Elle n'a jamais été acceptée des époux Colin puisque les derniers travaux ont été par eux confiés alors que les parties se trouvaient en période de négociation et les liens rompus à réception de la première facture appliquant le tarif contesté, qu'il ne saurait leur être reproché d'avoir réglée à titre commercial.
Ainsi, le comportement de Madame Héricher constitue un manquement à la loyauté du contrat et donc une inexécution fautive laquelle est suffisamment grave pour justifier la résiliation sans préavis.
Le jugement sera donc confirmé, sans qu'il soit besoin d'examiner l'argumentation complémentaire respectivement développée par les parties, relative aux autres manquements allégués et à l'existence d'un préavis.
L'exercice d'une action et/ou d'un recours ne dégénère en faute susceptible d'entraîner une condamnation à des dommages et intérêts que s'il constitue un acte de malice ou de mauvaise foi, ou tout au moins une erreur équivalente au dol.
En l'espèce, les époux Colin ne démontrent pas en quoi l'action et le recours exercés par Madame Héricher présenteraient de telles caractéristiques.
En conséquence leur demande en dommages et intérêts infondée, sera rejetée.
Succombant en son appel, Madame Héricher a contraint les intimés à exposer des frais irrépétibles qui seront fixés en équité à 1 500 euro.
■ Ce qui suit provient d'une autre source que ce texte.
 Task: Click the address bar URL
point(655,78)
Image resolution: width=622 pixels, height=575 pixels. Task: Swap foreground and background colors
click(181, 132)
Par ces motifs, LA COUR, Confirme le jugement, Y additant, Déboute Monsieur Jean-Pierre Colin et Madame Marie-Claude Garault épouse Colin de leur demande en dommages et intérêts, Condamne Madame Annick Héricher à payer aux époux Colin, unis d'intérêt, la somme de 1 500 euro en application de l'article 700 du nouveau Code de procédure civile, La condamne aux dépens qui seront recouvrés conformément à l'article 699 du nouveau Code de procédure civile.